Oil sands cash flows to fall by $23 billion, Wood Mackenzie says

February 25, 2015

EDINBURGH, Scotland -- The operational cost of extracting bitumen from Canada's oil sands tops out at $37/bbl for in-situ projects and $40/bbl for mining projects, according to Wood Mackenzie's latest analysis.

Callan McMahon, principal analyst for Wood Mackenzie, says this is amongst the highest of all project types globally. "With low oil prices, the oil sands region's cash flows will fall by $23 billion in 2015 and 2016 combined," he adds.

Wood Mackenzie forecasts that capital spend in the region will fall by $1.5 billion over the next two years (4% from fourth-quarter 2014 assumptions), but it sees limited impact on production.

"Even if projects temporarily operate at a loss, shut-ins are not expected; and with the costs sunk, projects totaling 458,000 bpd of bitumen are set to start production in 2015-2016," explains McMahon.

In addition, the analysis highlights that decreased investment will show post-2017, and the 4 MMbpd peak bitumen production previously expected in 2020 by Wood Mackenzie has now been pushed out to 2024.

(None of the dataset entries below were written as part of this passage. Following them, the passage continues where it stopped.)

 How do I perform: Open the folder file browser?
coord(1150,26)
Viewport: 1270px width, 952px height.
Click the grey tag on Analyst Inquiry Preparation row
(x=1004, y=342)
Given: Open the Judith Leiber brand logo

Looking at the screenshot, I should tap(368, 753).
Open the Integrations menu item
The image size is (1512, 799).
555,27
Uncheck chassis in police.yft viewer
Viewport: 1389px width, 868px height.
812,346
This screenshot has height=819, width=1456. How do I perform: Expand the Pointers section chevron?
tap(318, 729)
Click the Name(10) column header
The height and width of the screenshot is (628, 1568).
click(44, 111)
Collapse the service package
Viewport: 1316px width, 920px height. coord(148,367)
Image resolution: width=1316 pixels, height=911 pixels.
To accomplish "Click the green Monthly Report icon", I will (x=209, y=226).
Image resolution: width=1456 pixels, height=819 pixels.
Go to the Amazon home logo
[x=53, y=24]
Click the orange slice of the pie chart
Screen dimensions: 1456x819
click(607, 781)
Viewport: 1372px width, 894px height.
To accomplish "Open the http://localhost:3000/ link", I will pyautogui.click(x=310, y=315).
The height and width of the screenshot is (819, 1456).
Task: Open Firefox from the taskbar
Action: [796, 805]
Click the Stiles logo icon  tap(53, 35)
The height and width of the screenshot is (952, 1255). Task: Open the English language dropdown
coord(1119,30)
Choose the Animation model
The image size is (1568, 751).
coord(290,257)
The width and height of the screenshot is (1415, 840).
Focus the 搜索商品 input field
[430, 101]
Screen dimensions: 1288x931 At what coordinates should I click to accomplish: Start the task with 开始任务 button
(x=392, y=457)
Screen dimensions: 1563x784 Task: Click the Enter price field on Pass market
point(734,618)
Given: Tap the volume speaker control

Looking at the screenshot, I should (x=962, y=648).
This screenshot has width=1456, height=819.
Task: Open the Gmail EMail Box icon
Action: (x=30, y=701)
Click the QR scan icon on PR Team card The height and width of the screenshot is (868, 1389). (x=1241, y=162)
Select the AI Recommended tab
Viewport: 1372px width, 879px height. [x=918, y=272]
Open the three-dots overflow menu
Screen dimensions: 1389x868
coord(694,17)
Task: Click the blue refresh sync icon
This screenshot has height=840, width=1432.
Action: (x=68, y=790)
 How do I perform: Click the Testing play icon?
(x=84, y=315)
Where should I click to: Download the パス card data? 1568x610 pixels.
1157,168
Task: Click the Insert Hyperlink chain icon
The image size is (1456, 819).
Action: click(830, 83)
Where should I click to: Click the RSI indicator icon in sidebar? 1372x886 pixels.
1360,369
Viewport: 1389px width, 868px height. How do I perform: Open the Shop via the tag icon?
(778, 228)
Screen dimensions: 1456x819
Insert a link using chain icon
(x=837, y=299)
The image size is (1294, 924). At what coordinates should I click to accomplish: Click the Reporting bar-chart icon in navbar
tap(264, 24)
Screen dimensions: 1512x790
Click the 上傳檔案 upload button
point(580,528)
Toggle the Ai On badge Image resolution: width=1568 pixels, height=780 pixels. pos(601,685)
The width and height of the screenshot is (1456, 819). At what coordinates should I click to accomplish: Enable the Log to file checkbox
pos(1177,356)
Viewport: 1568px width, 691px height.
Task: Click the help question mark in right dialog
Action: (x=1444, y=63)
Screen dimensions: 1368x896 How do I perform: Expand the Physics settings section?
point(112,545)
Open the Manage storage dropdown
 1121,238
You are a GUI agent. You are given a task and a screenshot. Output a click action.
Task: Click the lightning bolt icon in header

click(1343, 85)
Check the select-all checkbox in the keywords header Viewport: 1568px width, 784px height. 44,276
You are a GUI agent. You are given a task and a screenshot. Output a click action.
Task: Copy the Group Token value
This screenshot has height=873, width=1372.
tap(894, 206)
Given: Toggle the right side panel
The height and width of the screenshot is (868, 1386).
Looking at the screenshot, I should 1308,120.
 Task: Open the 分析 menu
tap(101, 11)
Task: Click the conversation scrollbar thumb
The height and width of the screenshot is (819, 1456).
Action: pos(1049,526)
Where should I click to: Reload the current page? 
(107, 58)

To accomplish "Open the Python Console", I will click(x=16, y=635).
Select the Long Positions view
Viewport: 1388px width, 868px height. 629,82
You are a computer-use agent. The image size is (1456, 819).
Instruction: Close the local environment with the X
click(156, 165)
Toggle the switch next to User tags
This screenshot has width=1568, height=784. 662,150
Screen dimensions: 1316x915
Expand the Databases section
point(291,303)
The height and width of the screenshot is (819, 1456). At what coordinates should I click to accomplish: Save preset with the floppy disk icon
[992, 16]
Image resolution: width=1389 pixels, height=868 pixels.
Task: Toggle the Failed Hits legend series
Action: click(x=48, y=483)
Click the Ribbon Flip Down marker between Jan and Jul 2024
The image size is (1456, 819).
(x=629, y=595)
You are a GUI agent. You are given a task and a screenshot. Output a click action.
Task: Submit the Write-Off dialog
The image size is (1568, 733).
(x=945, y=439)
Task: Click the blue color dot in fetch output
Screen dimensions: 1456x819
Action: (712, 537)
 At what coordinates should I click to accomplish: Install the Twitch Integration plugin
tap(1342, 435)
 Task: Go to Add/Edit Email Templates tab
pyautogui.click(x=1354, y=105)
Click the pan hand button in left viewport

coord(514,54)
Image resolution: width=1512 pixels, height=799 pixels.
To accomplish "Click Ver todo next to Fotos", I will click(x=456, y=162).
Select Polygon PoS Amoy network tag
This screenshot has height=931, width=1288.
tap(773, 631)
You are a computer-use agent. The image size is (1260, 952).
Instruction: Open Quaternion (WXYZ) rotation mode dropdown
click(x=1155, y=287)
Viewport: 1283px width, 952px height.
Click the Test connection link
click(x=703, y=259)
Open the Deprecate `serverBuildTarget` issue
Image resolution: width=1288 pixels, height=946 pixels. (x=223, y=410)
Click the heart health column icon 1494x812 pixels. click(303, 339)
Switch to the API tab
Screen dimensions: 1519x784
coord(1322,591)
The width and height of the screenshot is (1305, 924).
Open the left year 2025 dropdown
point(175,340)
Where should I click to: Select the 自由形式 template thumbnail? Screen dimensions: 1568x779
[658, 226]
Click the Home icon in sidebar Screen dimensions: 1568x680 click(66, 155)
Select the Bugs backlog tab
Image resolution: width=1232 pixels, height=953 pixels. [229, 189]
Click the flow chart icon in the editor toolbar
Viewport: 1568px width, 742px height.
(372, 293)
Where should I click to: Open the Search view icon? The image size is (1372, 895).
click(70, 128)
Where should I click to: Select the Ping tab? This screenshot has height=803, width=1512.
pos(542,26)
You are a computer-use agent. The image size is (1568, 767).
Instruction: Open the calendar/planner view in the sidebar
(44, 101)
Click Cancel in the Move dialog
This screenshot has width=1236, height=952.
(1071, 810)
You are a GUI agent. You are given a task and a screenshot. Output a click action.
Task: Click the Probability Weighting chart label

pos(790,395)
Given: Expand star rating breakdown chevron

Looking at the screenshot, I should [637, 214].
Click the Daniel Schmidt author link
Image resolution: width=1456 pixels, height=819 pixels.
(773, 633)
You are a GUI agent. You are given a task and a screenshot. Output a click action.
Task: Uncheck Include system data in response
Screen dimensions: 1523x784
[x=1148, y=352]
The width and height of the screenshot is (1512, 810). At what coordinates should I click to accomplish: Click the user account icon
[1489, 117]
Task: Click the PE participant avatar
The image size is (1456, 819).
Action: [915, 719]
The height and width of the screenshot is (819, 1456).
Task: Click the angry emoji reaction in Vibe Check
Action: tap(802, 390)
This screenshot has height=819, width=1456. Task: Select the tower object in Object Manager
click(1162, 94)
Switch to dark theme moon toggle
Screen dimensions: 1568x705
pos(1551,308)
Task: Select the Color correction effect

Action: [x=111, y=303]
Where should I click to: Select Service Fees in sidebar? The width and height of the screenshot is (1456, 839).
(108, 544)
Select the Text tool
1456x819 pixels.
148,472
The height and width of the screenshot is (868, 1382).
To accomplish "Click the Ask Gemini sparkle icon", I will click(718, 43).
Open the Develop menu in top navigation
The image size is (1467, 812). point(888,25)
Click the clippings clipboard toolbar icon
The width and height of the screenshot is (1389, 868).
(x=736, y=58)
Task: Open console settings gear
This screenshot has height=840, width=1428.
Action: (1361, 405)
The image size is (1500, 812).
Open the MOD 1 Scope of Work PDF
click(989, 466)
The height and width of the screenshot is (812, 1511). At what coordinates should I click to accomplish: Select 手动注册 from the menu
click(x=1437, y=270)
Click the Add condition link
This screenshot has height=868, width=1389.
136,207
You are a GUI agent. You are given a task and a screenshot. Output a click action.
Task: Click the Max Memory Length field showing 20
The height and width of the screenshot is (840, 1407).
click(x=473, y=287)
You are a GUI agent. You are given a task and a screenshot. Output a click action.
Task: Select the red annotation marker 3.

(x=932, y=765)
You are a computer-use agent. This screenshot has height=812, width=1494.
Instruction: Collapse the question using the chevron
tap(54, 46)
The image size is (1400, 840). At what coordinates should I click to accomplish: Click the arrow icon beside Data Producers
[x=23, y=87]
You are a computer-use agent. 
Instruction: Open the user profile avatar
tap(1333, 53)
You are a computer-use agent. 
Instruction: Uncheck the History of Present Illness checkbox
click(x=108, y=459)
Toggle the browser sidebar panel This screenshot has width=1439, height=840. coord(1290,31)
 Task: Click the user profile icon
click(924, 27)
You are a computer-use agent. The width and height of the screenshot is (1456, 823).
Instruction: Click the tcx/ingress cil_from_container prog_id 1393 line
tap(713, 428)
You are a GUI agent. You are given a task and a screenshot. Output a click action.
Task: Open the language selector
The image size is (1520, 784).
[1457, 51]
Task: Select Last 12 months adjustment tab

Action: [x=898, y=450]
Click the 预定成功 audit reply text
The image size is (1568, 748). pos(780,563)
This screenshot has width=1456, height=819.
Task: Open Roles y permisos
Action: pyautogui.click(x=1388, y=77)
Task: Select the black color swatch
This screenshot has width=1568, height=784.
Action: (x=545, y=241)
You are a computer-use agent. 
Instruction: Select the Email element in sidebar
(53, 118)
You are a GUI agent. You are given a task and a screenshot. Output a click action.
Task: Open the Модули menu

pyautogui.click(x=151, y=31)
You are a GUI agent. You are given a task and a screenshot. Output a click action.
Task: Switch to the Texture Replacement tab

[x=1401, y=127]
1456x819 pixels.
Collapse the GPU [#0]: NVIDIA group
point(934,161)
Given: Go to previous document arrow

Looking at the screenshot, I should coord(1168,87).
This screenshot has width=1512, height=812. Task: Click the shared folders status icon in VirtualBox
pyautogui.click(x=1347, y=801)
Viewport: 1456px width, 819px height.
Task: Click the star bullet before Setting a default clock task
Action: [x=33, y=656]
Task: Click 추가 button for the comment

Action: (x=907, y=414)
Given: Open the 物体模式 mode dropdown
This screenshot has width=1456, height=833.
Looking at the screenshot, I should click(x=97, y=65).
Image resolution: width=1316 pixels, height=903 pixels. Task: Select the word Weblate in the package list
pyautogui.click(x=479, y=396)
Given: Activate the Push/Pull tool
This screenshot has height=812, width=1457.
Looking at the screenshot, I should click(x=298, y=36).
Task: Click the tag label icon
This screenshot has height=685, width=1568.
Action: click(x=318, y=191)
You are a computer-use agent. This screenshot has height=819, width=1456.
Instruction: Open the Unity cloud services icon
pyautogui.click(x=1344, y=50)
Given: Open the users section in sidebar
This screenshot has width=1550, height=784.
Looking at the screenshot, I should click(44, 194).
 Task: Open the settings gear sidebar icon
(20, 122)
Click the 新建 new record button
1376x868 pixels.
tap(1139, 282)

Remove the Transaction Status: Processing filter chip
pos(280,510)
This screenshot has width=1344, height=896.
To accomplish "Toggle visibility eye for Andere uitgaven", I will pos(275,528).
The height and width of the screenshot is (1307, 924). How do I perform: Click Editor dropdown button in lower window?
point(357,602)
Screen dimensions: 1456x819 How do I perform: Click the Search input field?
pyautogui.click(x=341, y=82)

The following are other key considerations from Wood Mackenzie's latest key play analysis:

  • The oil sands remain viable long term: An average point forward breakeven for an on-stream in-situ project is $41/bbl and the average point forward breakeven for an on-stream mine is $47/bbl (WTI indexed), but full-cycle breakevens can exceed $100/bbl for both project types.
  • Larger and diversified companies better positioned to weather the storm: Imperial, CNRL, Suncor and Shell each still hold over $20 billion in post-tax remaining NPV10 in the region.
  • The price impact on value is massive: To date, over $35 billion of value has evaporated from the region. And, if prices stay low, at a $60/bbl real flat price deck, Wood Mackenzie calculates that another $121 billion could be at risk, which equals the Eagle Ford shale's remaining value.
  • Companies looking for the exit might find limited options: The large amount of investment made in the past decade by the potential suitors and the unique expertise required to successfully develop this high cost resource are both significant headwinds.